- _Passage provided_
But the Osage Nation Attorney General denied the news organization’s request, claiming the records were exempt from disclosure under a confidentiality provision of the Osage Nation’s public records law. That’s when Shaw Duty turned to the Reporters Committee for free legal support.

The leader of the four-person news team had already done so once before. Last year, a fellow member of the Native American Journalists Association had referred Shaw Duty to Kathryn E. Gardner, the Reporters Committee’s Local Legal Initiative attorney in Oklahoma, suggesting that Gardner could help the news organization push back against the Osage Nation’s refusal to turn over records about a committee in charge of doling out at least $2.5 million dollars in federal COVID-19 relief funds to small businesses impacted by the pandemic.

Gardner quickly became admitted to practice law in the Osage Nation and filed a lawsuit on behalf of the Osage News against the Nation’s Executive Branch to force officials to produce the names of committee members tasked with allocating the pandemic funds. That lawsuit ultimately prompted the tribal government to turn over the records, making it possible for the Osage News to check for conflicts of interests in the grant process.

“We were pleased with [Gardner’s] professionalism and thoroughness in working with us,” Shaw Duty said. “We hoped to work with her again.”

- _What the exercise asks_
In the passage about the Osage News, who was Shaw Duty referred to by a fellow member of the Native American Journalists Association? The data that follows has no connection to the passage about the Osage News.

- _Listed records_
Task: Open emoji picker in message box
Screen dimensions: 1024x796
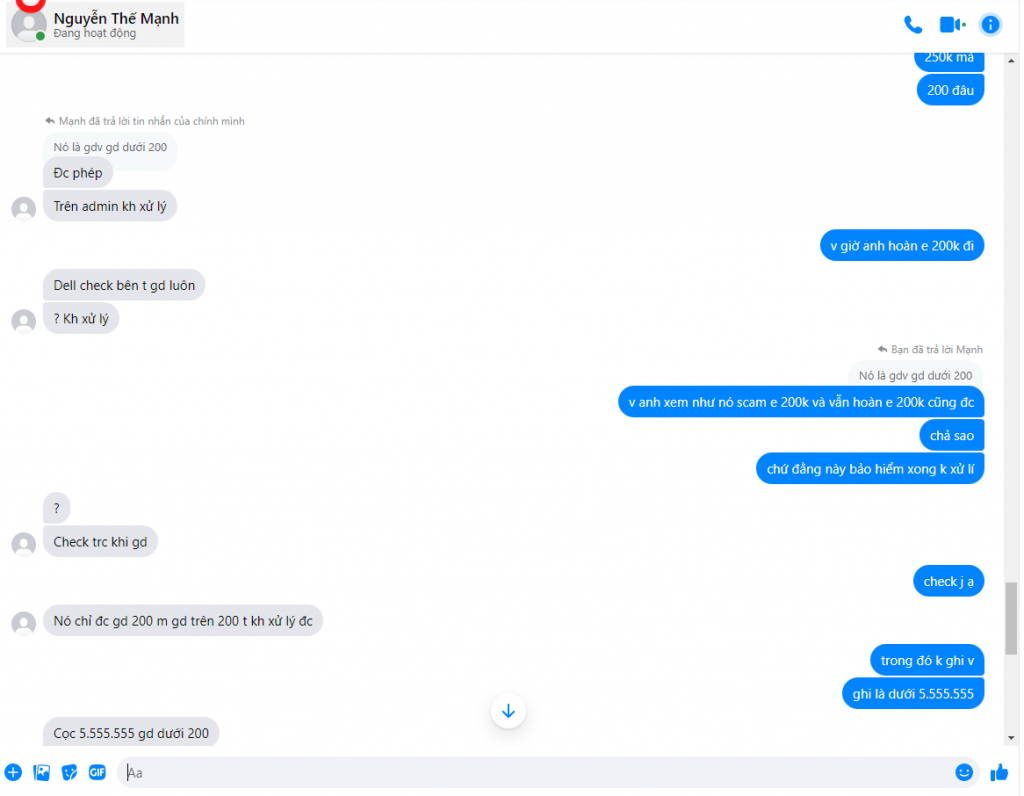Action: point(963,772)
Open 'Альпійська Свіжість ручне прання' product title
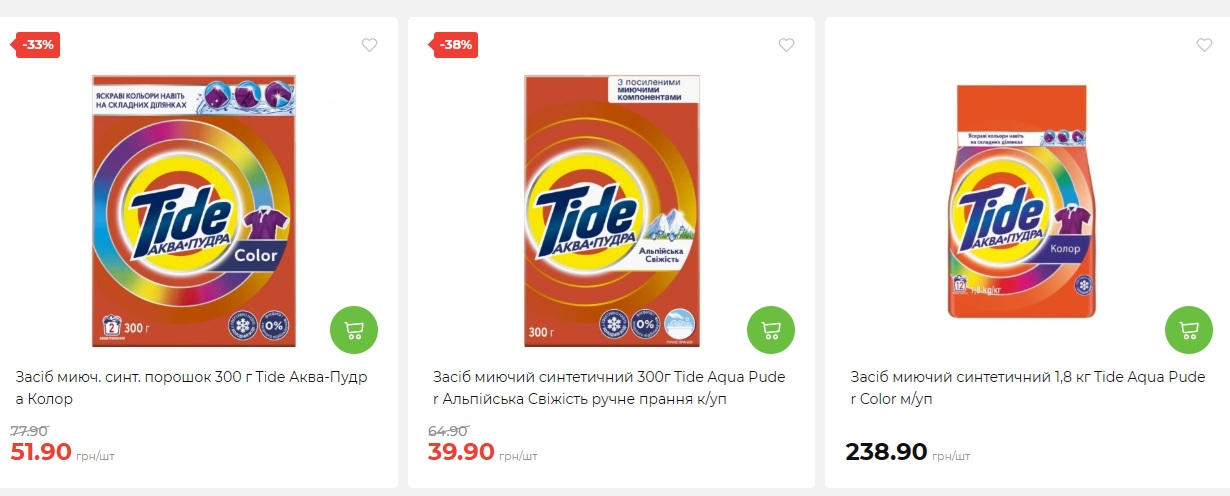 (609, 388)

- _Task result_
Kathryn E. Gardner, the Reporters Committee's Local Legal Initiative attorney in Oklahoma.